Fig 6. The membership distribution of various indicators in different risk categories by the FCM algorithm (Note: Clustering categories (Medium risk (2, 3)/ High risk (5)/ Risk-free (1)/ Low risk (4)).

https://doi.org/10.1371/journal.pone.0318491.g006

The statistical differences in corporate operational risk indicators are plotted in Fig 7. Observing (a) normal points and (b) risk points in terms of mean and standard deviation, it is evident that for most indicators, the mean of risk points is lower than that of normal. This suggests that these indicators perform worse than normal when enterprises are in a risky state. Additionally, the standard deviation of risk points is generally higher than that of normal points, indicating greater variability in data under risky conditions and an increase in uncertainty and instability faced by the enterprise. Specifically, the mean of risk points for indicators 1, 2, 5, 7, 10, 11, and 12 is markedly lower than the normal point, and the standard deviation of risk points for these indicators is also higher, illustrating a greater decrease and variability under risk conditions. Particularly for indicators 1 and 10, their z-values and p-values in the two-sample Kolmogorov-Smirnov test exhibit extreme differences, with z-values far greater than 0 and p-values of 0, demonstrating significant differences in the distributions between normal and risk points. The basic assumption of the KS test is that the sample data is independent and equally distributed and does not depend on any particular parameter form. The calculation of the z value is based on the difference between the cumulative distribution function (CDF) of the two samples, specifically by calculating the maximum vertical distance between the two CDFs at all possible points. This maximum distance is the z-value, which reflects the maximum degree of difference between the two sample distributions. When the z-value is large and the corresponding p-value is less than the significance level (0.05), the null hypothesis can be rejected and the two samples are considered to be from different distributions.

Download:

Fig 7. Corporate operational risk indicator statistical differences results.

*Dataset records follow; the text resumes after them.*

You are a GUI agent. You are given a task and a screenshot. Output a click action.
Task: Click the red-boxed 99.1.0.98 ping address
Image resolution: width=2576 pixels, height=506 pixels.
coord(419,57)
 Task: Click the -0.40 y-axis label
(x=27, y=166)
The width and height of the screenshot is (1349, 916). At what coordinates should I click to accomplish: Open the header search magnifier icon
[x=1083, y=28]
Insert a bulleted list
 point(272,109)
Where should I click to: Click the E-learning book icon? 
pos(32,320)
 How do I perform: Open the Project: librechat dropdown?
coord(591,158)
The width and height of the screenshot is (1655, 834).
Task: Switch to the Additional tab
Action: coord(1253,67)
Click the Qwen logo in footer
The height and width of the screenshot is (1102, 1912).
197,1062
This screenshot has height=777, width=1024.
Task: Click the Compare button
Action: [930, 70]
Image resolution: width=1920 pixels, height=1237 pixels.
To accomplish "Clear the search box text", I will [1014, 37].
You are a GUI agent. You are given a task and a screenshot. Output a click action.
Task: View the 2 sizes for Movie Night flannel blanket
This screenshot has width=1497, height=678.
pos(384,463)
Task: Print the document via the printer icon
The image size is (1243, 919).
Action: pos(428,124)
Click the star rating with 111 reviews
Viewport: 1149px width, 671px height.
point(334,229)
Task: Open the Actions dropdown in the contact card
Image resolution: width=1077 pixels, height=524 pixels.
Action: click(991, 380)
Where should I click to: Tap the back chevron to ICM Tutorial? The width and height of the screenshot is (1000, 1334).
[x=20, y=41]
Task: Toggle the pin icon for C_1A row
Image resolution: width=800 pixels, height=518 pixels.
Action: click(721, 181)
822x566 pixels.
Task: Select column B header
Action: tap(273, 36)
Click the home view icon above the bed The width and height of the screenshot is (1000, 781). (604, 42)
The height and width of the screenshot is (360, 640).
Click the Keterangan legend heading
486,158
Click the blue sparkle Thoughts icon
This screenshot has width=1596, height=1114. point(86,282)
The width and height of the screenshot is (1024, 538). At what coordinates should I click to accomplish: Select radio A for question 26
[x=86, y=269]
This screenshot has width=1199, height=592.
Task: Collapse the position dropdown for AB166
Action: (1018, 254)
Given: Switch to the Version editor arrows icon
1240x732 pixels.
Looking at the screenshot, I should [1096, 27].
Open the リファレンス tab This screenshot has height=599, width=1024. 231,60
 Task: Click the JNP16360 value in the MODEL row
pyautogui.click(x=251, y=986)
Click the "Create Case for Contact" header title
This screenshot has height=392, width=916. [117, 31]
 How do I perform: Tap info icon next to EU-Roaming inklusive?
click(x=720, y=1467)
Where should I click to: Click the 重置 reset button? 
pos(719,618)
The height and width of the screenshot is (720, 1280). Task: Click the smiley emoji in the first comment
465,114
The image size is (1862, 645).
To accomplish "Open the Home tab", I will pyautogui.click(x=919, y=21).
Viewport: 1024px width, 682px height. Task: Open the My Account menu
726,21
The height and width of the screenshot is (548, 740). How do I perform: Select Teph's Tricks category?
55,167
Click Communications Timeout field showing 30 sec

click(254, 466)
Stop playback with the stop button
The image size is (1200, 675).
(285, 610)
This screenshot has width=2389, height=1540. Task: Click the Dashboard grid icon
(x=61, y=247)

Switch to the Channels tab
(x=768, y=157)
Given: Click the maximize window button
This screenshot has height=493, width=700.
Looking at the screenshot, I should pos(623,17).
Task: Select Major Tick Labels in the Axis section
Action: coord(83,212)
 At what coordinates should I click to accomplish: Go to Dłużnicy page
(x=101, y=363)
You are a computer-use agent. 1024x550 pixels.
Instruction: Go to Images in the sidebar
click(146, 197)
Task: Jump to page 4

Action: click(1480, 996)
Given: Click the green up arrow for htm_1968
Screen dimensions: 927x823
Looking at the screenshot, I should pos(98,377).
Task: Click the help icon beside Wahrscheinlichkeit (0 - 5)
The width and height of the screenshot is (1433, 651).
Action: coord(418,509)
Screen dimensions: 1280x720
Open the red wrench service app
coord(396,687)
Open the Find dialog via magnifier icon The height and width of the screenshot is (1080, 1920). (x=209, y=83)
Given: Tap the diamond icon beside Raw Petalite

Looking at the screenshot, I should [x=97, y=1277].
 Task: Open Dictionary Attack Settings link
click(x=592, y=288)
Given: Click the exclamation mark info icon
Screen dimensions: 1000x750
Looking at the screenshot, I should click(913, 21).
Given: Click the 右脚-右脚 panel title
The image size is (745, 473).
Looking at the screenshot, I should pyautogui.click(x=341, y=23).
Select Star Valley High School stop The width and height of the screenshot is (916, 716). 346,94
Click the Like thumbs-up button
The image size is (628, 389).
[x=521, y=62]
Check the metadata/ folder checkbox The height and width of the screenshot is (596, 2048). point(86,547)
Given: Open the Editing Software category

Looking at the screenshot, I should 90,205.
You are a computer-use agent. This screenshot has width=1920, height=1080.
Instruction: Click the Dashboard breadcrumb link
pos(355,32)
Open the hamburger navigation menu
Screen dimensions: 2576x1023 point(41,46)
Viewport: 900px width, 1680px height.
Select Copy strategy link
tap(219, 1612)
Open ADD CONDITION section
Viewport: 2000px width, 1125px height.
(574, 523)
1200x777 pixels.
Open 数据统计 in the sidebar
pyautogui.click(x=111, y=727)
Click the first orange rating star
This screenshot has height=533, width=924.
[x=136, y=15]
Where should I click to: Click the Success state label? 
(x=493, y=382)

https://doi.org/10.1371/journal.pone.0318491.g007

In addition, although the mean risk points of indicators 3, 4, 6, 8, and 9 are lower than normal, the differences are not as significant as other indicators. Indicators 3 and 8 also show statistical significance in z-values and p-values, but their increased variability under risky conditions is not as pronounced as for some other indicators. There is not much difference in the mean values of indicators 13, 14, and 15 between risk and normal points, but their standard deviations have increased between risk points. This suggests that although the average levels of these indicators do not decrease much under risky conditions, they face greater variability. Particularly for indicator 14, with a z-value of 3.311 and a p-value of 0 in the two-sample Kolmogorov-Smirnov test, significant differences between normal and risk points are indicated.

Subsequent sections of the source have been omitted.